I will spend all I have, and thankfully, to procure it. Sir Leicester will do his best, the whole family will do their best. I--I know something, my dear; and will make my own appeal, as his mother parted from him all these years, and finding him in a jail at last."
The extreme disquietude of the old housekeeper's manner in saying this, her broken words, and her wringing of her hands make a powerful impression on Mrs. Bagnet and would astonish her but that she refers them all to her sorrow for her son's condition. And yet Mrs. Bagnet wonders too why Mrs. Rouncewell should murmur so distractedly, "My Lady, my Lady, my Lady!" over and over again.
The frosty night wears away, and the dawn breaks, and the post- chaise comes rolling on through the early mist like the ghost of a chaise departed. It has plenty of spectral company in ghosts of trees and hedges, slowly vanishing and giving place to the realities of day. London reached, the travellers alight, the old housekeeper in great tribulation and confusion, Mrs. Bagnet quite fresh and collected--as she would be if her next point, with no new equipage and outfit, were the Cape of Good Hope, the Island of Ascension, Hong Kong, or any other military station.
But when they set out for the prison where the trooper is confined, the old lady has managed to draw about her, with her lavender- coloured dress, much of the staid calmness which is its usual accompaniment. A wonderfully grave, precise, and handsome piece of old china she looks, though her heart beats fast and her stomacher is ruffled more than even the remembrance of this wayward son has ruffled it these many years.
Approaching the cell, they find the door opening and a warder in the act of coming out. The old girl promptly makes a sign of entreaty to him to say nothing; assenting with a nod, he suffers them to enter as he shuts the door.
So George, who is writing at his table, supposing himself to be alone, does not raise his eyes, but remains absorbed. The old housekeeper looks at him, and those wandering hands of hers are quite enough for Mrs. Bagnet's confirmation, even if she could see the mother and the son together, knowing what she knows, and doubt their relationship.
Not a rustle of the housekeeper's dress, not a gesture, not a word betrays her. She stands looking at him as he writes on, all unconscious, and only her fluttering hands give utterance to her emotions. But they are very eloquent, very, very eloquent. Mrs. Bagnet understands them. They speak of gratitude, of joy, of grief, of hope; of inextinguishable affection, cherished with no return since this stalwart man was a stripling; of a better son loved less, and this son loved so fondly and so proudly; and they speak in such touching language that Mrs. Bagnet's eyes brim up with tears and they run glistening down her sun-brown face.
"George Rouncewell! Oh, my dear child, turn and look at me!"

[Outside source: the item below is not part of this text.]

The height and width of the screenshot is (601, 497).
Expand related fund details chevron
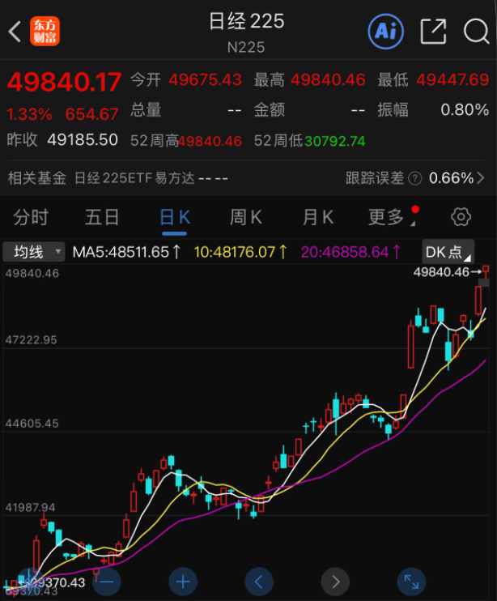pyautogui.click(x=482, y=178)
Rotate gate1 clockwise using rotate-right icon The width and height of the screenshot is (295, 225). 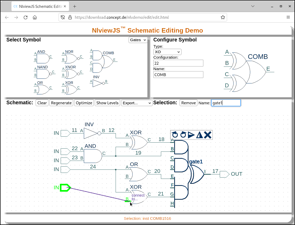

The trooper starts up, clasps his mother round the neck, and falls down on his knees before her. Whether in a late repentance, whether in the first association that comes back upon him, he puts his hands together as a child does when it says its prayers, and raising them towards her breast, bows down his head, and cries.
"My George, my dearest son! Always my favourite, and my favourite still, where have you been these cruel years and years? Grown such a man too, grown such a fine strong man. Grown so like what I knew he must be, if it pleased God he was alive!"
She can ask, and he can answer, nothing connected for a time. All that time the old girl, turned away, leans one arm against the whitened wall, leans her honest forehead upon it, wipes her eyes with her serviceable grey cloak, and quite enjoys herself like the best of old girls as she is.
"Mother," says the trooper when they are more composed, "forgive me first of all, for I know my need of it."
Forgive him! She does it with all her heart and soul. She always has done it. She tells him how she has had it written in her will, these many years, that he was her beloved son George.